Retype, exactly as written, every line from the one containing "At what coordinates" through the last line of the records below, both included; skip the pictures.

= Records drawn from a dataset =
============================================================

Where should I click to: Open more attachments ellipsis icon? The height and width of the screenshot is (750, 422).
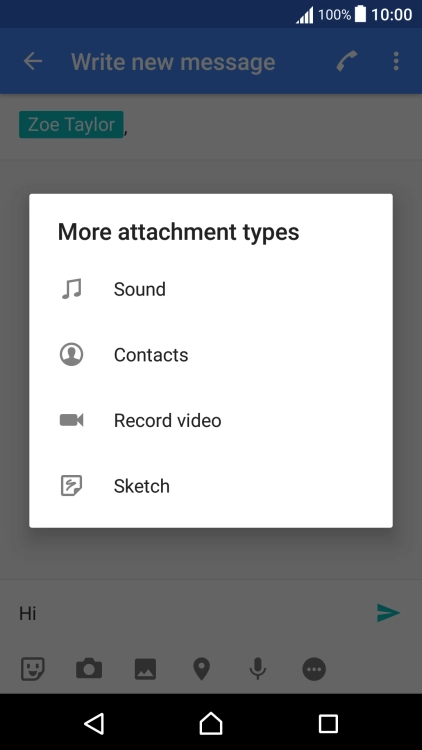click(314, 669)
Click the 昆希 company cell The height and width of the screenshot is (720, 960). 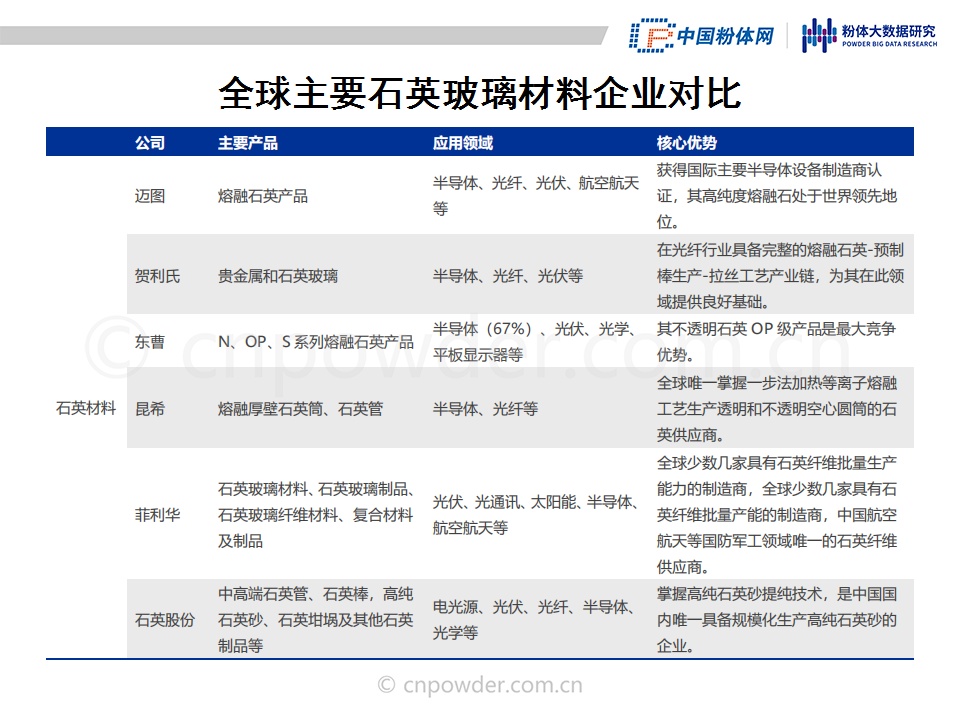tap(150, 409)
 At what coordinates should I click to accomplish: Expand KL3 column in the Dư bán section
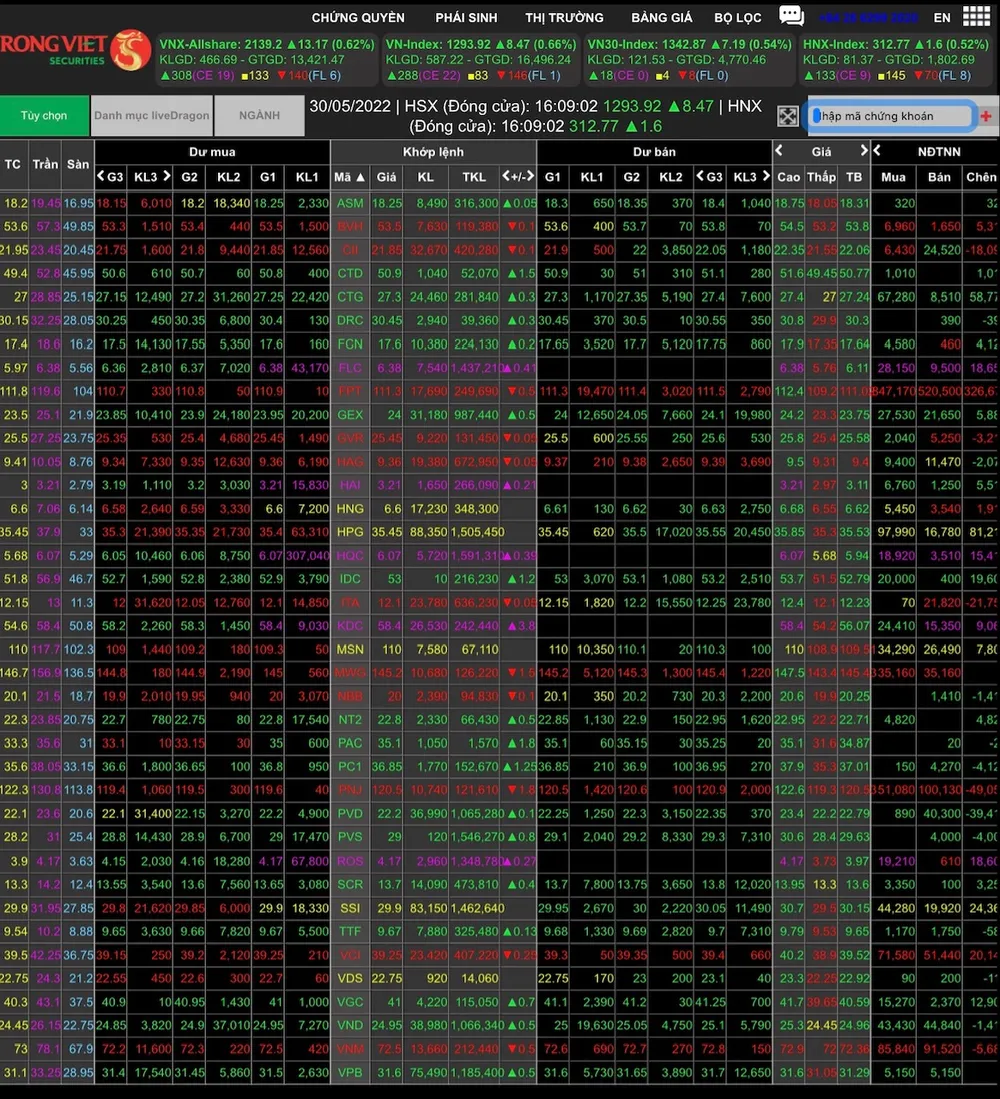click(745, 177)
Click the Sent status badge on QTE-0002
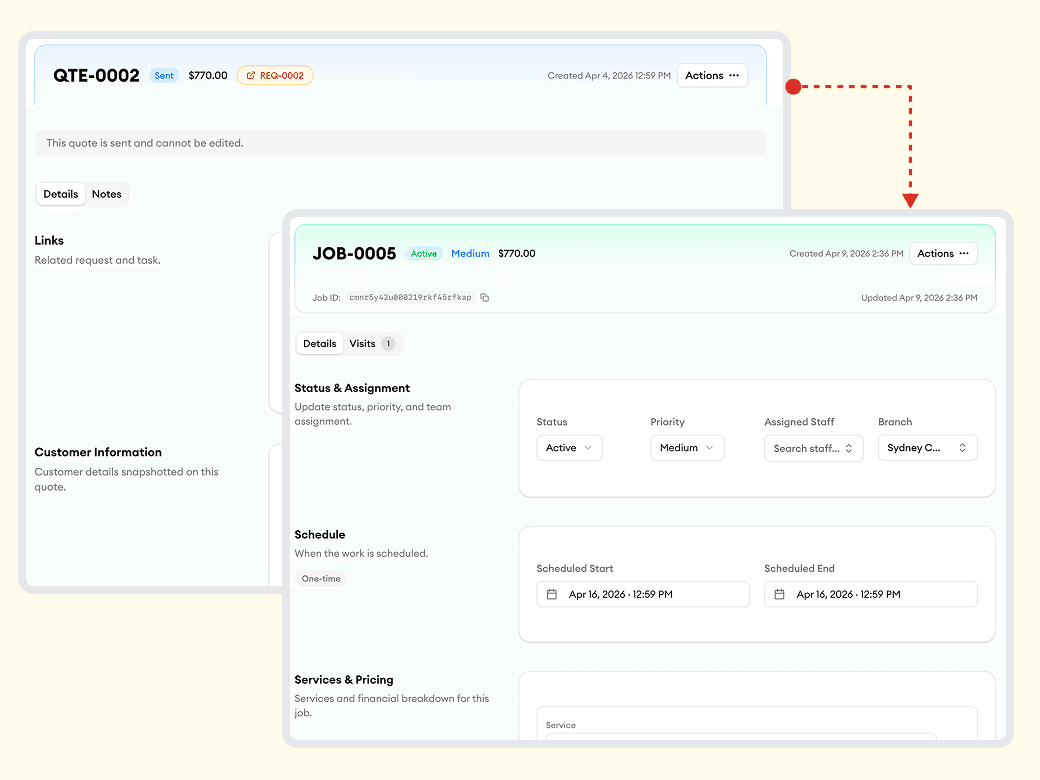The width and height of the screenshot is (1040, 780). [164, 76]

============================================================

= Response to the task =
 At what coordinates should I click to accomplish: Expand KL3 column in the Dư bán section
click(745, 177)
Click the Sent status badge on QTE-0002
The width and height of the screenshot is (1040, 780). [164, 76]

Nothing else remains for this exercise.